[Written task]
Please update the listing below from the line with "This screenshot has width=2014, height=1190." up to and including the line with "will click(x=388, y=436).", changing "heading" to "title" and leaving everything else unchanged. Return only those lines.

----

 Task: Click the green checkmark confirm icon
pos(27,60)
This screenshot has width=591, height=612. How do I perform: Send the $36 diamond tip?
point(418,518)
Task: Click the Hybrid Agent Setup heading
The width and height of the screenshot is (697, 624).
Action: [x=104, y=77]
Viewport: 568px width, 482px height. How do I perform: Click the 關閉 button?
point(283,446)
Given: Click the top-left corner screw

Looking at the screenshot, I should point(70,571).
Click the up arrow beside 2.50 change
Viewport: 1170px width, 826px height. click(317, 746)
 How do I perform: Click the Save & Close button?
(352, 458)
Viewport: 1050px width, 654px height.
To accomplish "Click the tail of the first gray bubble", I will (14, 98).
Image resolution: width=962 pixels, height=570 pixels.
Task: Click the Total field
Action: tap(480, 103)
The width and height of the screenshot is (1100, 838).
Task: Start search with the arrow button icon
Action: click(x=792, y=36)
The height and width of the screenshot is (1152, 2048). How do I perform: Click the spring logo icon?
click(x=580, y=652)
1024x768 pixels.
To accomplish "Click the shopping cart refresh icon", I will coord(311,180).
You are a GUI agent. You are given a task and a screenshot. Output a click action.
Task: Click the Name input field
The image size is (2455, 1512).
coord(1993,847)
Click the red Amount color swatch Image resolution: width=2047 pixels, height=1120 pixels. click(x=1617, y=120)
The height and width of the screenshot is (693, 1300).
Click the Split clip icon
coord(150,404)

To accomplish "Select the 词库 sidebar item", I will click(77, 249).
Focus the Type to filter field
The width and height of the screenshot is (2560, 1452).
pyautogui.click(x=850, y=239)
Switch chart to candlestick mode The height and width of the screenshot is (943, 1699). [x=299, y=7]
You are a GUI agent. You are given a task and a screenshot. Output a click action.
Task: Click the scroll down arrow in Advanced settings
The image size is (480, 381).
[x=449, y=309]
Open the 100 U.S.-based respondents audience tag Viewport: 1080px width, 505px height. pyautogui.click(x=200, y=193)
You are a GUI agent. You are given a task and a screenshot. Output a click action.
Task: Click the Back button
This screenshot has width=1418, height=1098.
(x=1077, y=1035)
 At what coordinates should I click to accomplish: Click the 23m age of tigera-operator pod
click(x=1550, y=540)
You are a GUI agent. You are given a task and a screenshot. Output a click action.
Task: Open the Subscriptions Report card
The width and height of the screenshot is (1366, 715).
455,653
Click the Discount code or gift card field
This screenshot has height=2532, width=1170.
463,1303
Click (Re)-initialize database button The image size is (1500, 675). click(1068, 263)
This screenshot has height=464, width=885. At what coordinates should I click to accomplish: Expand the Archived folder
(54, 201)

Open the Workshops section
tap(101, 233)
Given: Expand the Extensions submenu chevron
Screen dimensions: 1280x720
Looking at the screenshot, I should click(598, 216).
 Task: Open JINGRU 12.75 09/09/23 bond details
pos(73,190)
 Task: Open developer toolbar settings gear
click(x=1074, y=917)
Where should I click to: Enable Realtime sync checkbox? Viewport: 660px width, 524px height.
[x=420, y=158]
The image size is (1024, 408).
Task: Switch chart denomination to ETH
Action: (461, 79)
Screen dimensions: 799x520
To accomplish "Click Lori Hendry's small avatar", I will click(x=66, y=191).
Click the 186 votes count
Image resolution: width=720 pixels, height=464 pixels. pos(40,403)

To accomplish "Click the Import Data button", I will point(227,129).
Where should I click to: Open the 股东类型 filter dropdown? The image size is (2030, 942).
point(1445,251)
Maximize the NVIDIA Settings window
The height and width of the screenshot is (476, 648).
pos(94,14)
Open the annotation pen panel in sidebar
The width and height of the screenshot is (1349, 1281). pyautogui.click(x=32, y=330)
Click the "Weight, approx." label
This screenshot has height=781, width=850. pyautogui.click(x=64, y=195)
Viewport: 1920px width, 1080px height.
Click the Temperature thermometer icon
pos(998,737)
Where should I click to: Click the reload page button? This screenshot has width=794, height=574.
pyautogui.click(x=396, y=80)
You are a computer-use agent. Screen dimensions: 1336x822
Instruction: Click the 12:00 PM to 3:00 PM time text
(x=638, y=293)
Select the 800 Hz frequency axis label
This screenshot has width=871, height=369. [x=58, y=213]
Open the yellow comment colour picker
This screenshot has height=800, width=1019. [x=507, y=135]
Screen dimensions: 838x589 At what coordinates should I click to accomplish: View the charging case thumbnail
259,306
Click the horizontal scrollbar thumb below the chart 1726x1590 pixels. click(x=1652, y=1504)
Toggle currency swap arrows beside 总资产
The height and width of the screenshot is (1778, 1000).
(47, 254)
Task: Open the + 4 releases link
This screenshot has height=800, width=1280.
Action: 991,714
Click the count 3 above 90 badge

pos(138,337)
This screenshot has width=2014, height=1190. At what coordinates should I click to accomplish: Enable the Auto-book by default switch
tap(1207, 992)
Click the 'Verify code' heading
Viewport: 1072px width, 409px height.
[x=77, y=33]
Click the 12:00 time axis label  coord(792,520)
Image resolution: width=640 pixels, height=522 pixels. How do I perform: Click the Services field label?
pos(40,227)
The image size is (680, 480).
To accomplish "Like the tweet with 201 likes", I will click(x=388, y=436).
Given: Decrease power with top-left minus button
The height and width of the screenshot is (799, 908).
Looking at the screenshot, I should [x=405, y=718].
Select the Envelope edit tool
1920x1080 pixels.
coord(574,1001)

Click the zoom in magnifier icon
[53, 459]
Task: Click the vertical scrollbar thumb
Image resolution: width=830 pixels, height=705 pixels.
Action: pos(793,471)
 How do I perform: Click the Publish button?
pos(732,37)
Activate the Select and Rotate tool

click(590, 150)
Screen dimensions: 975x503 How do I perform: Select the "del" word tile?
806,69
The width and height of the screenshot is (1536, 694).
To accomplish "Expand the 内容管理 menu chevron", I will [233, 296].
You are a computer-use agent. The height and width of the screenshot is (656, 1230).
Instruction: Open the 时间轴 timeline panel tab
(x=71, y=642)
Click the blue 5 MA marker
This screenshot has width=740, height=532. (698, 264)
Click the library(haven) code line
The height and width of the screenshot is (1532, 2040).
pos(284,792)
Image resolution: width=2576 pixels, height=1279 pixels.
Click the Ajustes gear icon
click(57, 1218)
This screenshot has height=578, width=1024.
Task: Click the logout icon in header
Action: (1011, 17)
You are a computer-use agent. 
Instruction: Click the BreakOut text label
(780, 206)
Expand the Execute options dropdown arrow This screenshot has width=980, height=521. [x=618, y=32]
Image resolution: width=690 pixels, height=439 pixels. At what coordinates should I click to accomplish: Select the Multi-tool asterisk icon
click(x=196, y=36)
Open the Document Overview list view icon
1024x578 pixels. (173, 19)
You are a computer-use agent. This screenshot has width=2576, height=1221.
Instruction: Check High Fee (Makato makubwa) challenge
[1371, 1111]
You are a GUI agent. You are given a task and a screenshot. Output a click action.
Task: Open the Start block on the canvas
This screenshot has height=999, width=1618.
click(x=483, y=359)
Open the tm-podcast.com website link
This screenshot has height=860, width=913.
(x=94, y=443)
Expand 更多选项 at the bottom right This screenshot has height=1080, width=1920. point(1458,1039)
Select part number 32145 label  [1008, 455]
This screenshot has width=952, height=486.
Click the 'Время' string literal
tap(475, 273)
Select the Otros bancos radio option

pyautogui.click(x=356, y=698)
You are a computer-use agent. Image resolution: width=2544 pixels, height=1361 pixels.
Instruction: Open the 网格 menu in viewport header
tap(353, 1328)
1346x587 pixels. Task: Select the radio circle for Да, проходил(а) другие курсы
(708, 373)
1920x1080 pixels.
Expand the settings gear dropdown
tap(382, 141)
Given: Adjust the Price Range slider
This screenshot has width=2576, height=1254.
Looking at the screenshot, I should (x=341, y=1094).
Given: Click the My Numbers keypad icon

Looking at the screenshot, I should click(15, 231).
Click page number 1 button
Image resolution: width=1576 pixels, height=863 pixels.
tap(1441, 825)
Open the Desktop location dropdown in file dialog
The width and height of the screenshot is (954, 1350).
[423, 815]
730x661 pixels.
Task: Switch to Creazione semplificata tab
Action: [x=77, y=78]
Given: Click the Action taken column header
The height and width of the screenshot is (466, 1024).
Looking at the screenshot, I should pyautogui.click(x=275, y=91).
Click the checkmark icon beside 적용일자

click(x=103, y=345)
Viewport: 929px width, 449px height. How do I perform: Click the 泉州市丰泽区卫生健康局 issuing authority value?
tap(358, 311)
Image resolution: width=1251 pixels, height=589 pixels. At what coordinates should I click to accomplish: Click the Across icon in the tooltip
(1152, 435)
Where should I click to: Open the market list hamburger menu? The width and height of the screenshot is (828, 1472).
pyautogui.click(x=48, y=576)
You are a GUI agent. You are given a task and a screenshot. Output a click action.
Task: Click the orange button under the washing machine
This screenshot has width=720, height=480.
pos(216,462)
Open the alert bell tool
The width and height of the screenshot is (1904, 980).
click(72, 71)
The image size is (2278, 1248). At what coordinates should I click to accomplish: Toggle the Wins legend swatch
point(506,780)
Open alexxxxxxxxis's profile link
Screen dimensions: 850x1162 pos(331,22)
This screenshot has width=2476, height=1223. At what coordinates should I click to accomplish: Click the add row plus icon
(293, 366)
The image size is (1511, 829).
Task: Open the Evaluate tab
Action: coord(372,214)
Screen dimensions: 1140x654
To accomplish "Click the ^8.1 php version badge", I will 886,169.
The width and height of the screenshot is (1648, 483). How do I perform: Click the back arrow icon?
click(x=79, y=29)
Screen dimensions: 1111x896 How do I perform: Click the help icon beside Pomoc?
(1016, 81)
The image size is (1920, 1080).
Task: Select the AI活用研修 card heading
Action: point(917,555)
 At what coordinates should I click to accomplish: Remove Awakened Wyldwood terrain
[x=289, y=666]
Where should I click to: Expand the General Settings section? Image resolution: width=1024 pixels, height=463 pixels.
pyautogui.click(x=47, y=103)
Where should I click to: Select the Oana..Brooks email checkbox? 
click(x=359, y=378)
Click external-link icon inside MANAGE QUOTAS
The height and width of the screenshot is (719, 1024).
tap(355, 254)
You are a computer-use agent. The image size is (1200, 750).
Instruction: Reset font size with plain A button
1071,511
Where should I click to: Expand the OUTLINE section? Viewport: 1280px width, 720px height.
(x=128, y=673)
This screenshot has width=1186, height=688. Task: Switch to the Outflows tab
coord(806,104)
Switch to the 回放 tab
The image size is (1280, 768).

----

[Exercise answer]
This screenshot has width=2014, height=1190. At what coordinates should I click to accomplish: Enable the Auto-book by default switch
tap(1207, 992)
Click the 'Verify code' title
Viewport: 1072px width, 409px height.
[x=77, y=33]
Click the 12:00 time axis label  coord(792,520)
Image resolution: width=640 pixels, height=522 pixels. How do I perform: Click the Services field label?
pos(40,227)
The image size is (680, 480).
To accomplish "Like the tweet with 201 likes", I will click(x=388, y=436).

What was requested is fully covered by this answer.